Department of Biomedical Engineering, School of Medicine, Tsinghua University, Beijing, 100084, China.
Med Biol Eng Comput. 2013 Aug;51(8):849-58. doi: 10.1007/s11517-013-1054-5. Epub 2013 Mar 16.
The high degree of absorption and scattering of photons propagating through biological tissues makes fluorescence molecular tomography (FMT) reconstruction a severe ill-posed problem and the reconstructed result is susceptible to noise in the measurements. To obtain a reasonable solution, Tikhonov regularization (TR) is generally employed to solve the inverse problem of FMT. However, with a fixed regularization parameter, the Tikhonov solutions suffer from low resolution. In this work, an adaptive Tikhonov regularization (ATR) method is presented. Considering that large regularization parameters can smoothen the solution with low spatial resolution, while small regularization parameters can sharpen the solution with high level of noise, the ATR method adaptively updates the spatially varying regularization parameters during the iteration process and uses them to penalize the solutions. The ATR method can adequately sharpen the feasible region with fluorescent probes and smoothen the region without fluorescent probes resorting to no complementary priori information. Phantom experiments are performed to verify the feasibility of the proposed method. The results demonstrate that the proposed method can improve the spatial resolution and reduce the noise of FMT reconstruction at the same time.
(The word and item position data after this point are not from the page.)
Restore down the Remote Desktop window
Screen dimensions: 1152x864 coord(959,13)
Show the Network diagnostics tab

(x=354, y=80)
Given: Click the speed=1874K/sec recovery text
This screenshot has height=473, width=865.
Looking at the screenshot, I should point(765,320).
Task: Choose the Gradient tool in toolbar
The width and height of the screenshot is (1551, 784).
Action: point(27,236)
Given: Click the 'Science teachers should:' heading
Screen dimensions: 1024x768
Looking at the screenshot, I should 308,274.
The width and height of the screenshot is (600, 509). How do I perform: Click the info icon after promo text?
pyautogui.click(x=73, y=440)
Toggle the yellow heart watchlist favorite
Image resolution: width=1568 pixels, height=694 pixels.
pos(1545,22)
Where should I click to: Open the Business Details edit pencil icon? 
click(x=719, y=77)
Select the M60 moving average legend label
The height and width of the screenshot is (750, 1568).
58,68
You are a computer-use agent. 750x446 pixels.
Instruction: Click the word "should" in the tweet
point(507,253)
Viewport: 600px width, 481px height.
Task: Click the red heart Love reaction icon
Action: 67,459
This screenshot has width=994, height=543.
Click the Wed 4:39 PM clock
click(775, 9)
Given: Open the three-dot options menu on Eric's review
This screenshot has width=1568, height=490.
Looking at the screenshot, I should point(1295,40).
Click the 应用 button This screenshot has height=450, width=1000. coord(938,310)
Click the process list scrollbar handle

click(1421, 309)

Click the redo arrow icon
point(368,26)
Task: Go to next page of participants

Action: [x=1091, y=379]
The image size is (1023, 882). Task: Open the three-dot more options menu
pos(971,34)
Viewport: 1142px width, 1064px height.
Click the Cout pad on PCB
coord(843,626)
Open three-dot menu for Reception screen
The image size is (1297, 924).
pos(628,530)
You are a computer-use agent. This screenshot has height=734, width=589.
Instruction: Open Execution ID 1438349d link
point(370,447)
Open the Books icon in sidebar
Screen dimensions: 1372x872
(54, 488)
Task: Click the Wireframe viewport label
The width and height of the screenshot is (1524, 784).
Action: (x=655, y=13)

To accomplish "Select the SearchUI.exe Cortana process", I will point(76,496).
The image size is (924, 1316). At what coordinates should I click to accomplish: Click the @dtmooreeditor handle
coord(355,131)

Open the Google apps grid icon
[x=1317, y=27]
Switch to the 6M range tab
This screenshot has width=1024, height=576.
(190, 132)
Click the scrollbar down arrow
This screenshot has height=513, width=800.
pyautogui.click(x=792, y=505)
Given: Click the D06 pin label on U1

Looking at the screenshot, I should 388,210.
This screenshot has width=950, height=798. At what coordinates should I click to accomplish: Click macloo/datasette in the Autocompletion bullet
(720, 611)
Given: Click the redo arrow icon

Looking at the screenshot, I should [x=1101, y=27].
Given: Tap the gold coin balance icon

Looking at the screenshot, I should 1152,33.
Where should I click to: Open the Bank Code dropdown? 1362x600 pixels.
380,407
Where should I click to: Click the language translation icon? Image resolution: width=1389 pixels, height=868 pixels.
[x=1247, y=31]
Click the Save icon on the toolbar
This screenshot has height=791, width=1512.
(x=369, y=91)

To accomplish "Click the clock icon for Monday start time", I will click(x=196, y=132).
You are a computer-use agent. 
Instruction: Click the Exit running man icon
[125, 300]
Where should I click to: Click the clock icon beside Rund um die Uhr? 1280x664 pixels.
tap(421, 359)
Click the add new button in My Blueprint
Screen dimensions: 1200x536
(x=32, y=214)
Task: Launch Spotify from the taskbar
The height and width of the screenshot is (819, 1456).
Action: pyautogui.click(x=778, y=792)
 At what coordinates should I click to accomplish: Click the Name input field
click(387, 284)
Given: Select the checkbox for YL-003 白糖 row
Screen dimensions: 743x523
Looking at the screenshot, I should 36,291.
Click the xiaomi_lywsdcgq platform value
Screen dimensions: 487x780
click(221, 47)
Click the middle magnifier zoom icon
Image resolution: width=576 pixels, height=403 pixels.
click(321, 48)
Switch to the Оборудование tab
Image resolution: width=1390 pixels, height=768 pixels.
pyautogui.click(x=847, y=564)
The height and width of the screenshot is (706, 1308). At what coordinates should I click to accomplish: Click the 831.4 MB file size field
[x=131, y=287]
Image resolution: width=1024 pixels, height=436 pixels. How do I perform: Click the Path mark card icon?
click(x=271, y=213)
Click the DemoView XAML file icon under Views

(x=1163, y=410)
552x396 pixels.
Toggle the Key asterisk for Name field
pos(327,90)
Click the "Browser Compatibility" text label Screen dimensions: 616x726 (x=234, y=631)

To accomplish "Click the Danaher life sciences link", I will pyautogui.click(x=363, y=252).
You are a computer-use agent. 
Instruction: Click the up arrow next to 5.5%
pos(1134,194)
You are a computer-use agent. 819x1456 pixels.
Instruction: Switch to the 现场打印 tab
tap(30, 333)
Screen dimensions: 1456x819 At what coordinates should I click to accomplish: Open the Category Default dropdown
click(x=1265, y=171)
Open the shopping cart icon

生物组织中传播的光子的高吸收率和散射率使得荧光分子断层成像(FMT)重建成为一个严重的不适定问题,并且重建结果容易受到测量噪声的影响。为了得到一个合理的解,通常采用 Tikhonov 正则化(TR)来解决 FMT 的反问题。然而,对于固定的正则化参数,Tikhonov 解的分辨率较低。在这项工作中,提出了一种自适应 Tikhonov 正则化(ATR)方法。考虑到较大的正则化参数可以用低空间分辨率平滑解,而较小的正则化参数可以用高噪声水平锐化解,ATR 方法在迭代过程中自适应地更新空间变化的正则化参数,并使用它们来惩罚解。ATR 方法可以充分锐化有荧光探针的可行区域,并平滑没有荧光探针的区域,而无需使用互补的先验信息。通过进行体模实验验证了所提出方法的可行性。结果表明,该方法可以在提高 FMT 重建的空间分辨率的同时降低噪声。